FTC vs. Freedom of the Press

Wednesday, June 02, 2010

Glenn Reynolds points to a piece by a blogger at the Los Angeles Times titled, "Obama's FTC plan to reinvent America's news media." The piece describes a proposed industry-wide "reinvention" by the government that makes mere "bailouts" of newspapers sound like child's play:

Would you believe: major changes to the copyright law, including government licensing provisions; government pilot programs to investigate potential new media business models, antitrust changes to allow media companies to unite on imposing online pay walls, establish a journalism division of AmeriCorps with government underwriting the training of young journalists, tax incentives per news employee, increased funding of public broadcasting, a 5% tax on consumer electronics and/or assessments on users of public airwaves.
Mark Tapscott, writing for the Washington Examiner, urges fellow journalists to "wake up" and paints an even more lurid picture.
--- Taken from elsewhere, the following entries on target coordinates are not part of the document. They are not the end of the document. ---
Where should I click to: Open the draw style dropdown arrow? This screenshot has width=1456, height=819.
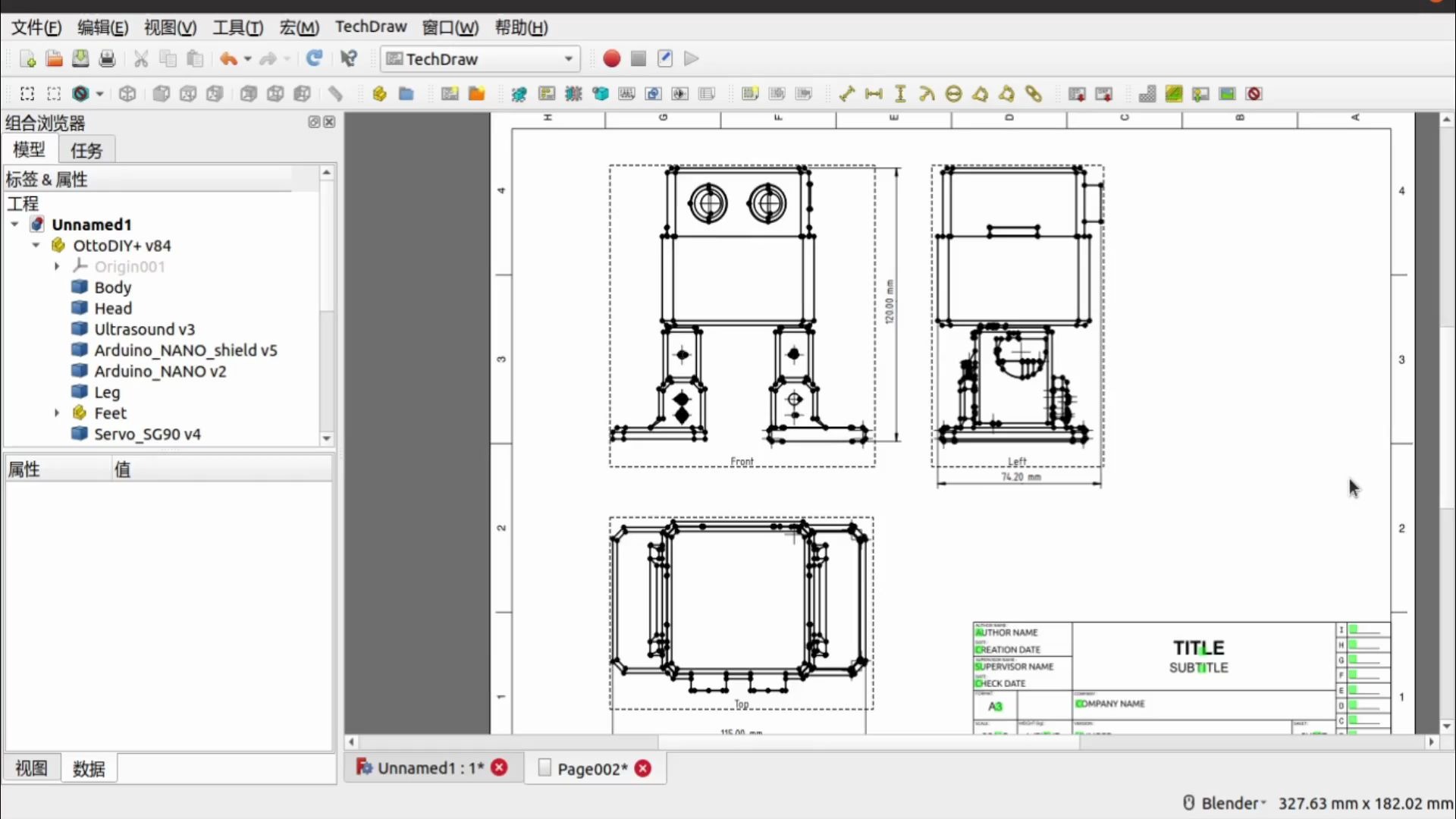pyautogui.click(x=99, y=94)
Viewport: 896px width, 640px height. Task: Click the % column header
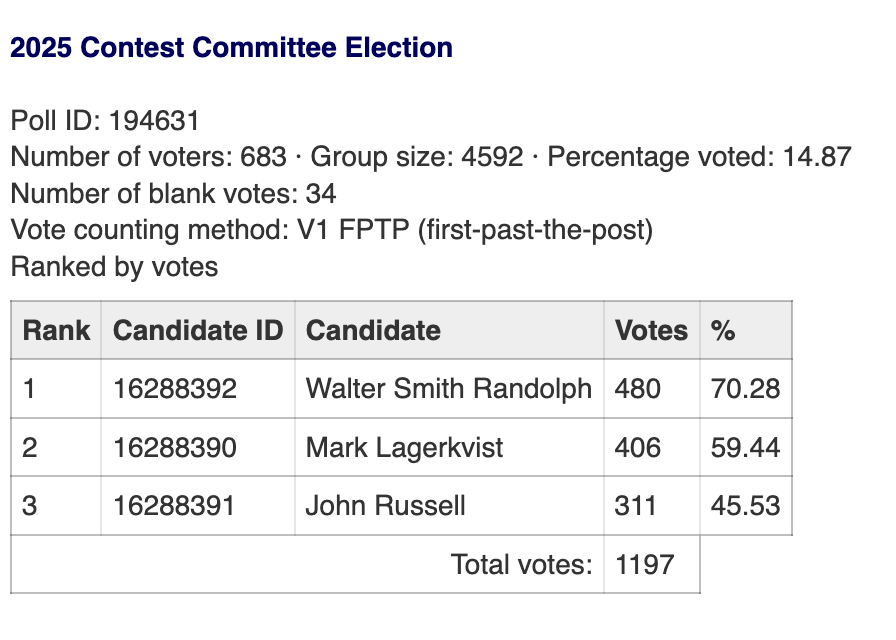[746, 330]
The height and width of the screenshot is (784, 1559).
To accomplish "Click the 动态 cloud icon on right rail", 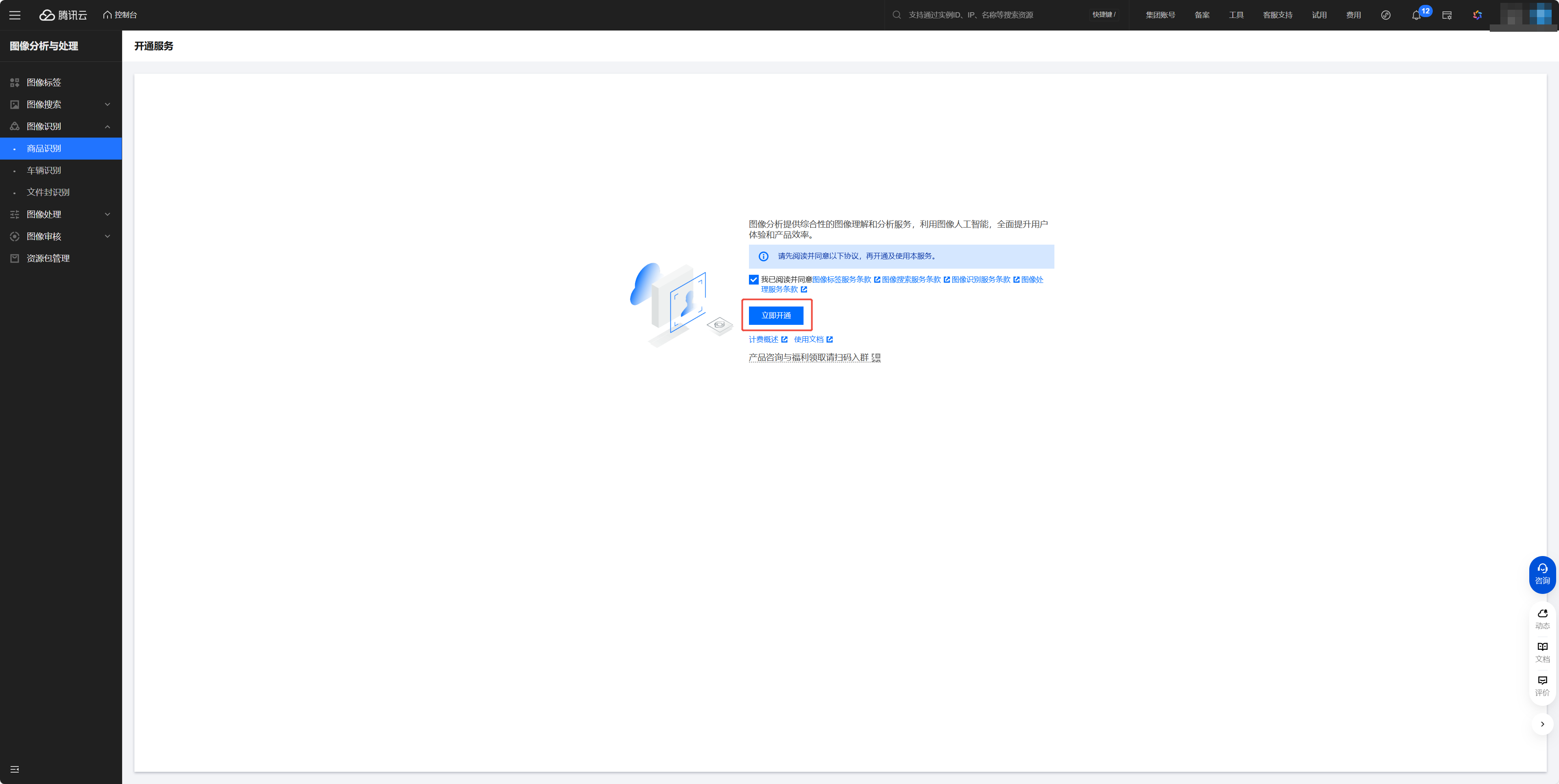I will [1542, 618].
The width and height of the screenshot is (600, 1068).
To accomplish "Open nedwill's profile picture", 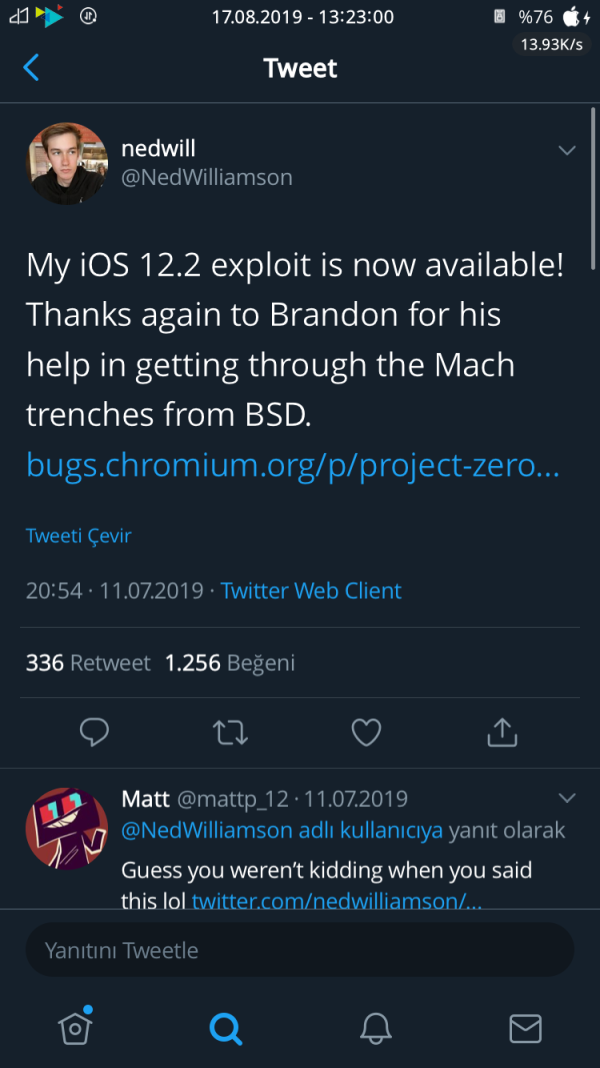I will (66, 163).
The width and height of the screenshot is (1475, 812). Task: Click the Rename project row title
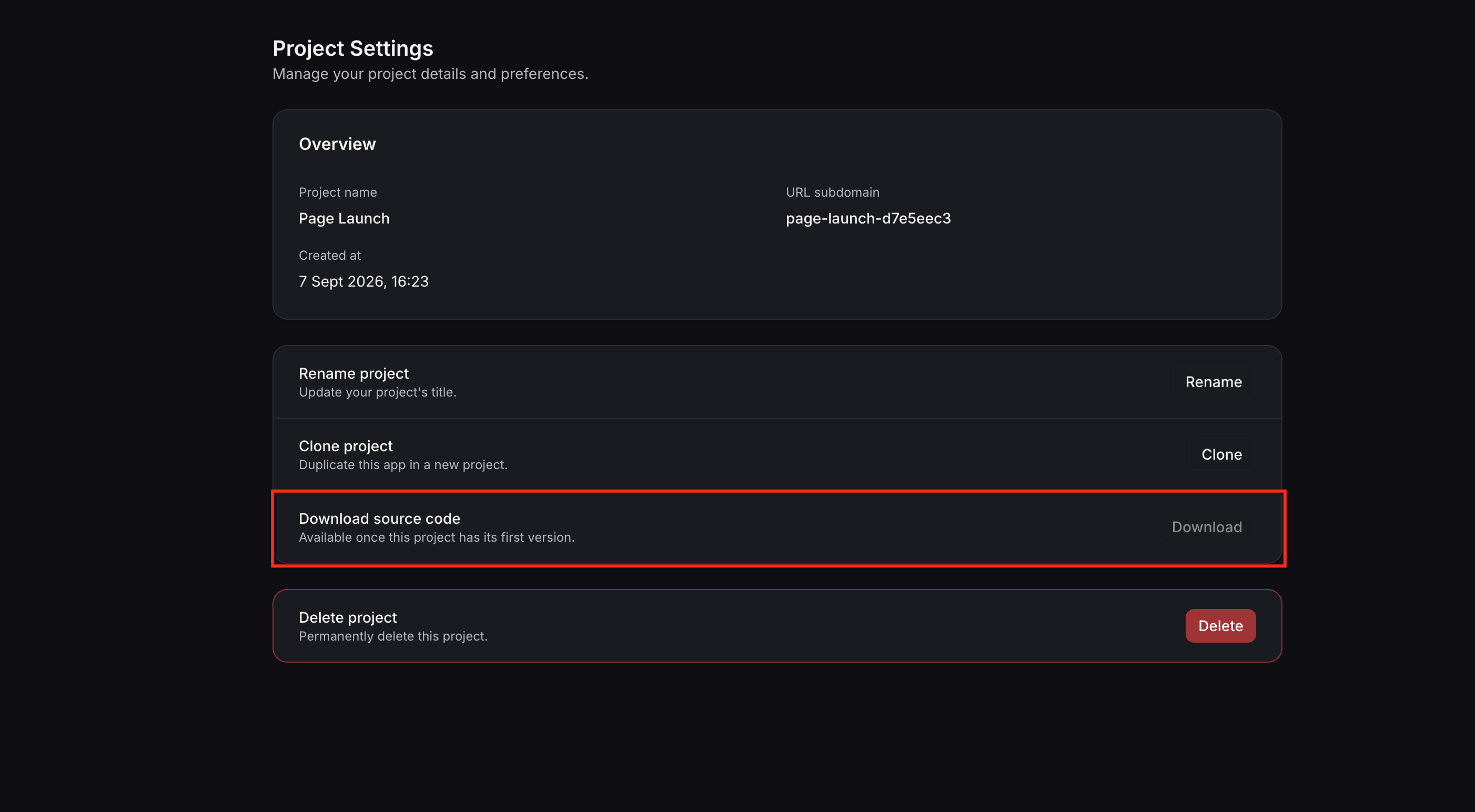(354, 373)
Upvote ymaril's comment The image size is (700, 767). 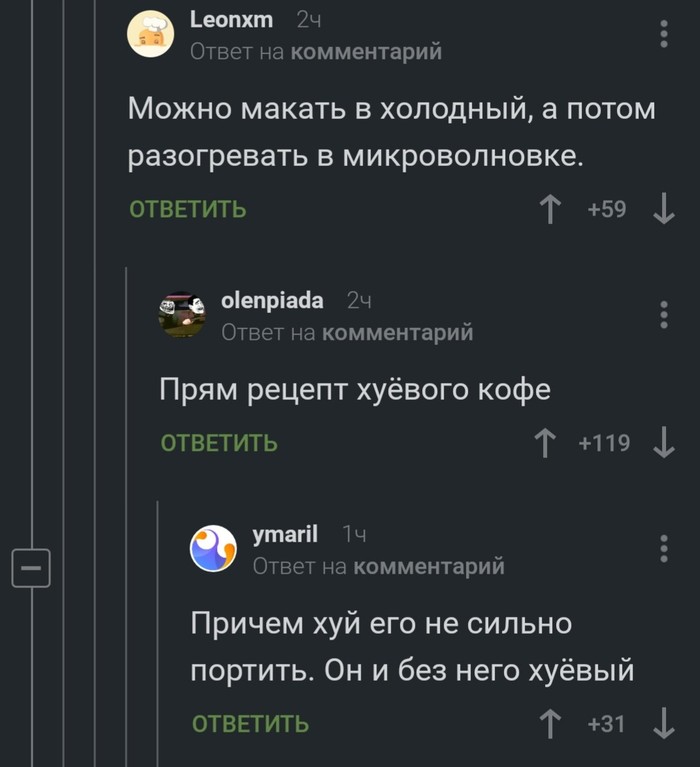pos(549,723)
He characterizes this effort as follows:
[One] cannot deny is what is clearly written in the FTC document and what it reveals about the intention behind the initiative, which is to transform the news industry from an information product collected by private individuals and entrepreneurs as a service to private buyers, to a government-regulated public utility providing a "public good," as defined and regulated by government.
This, he astutely notes, will be excused as "an extension of what government has always done via postal subsidies, tax breaks, and so forth."

The FTC document in question (PDF) is a working paper titled, "Federal Trade Commission Staff Discussion Draft: Potential Policy Recommendations to Support the Reinvention of Journalism."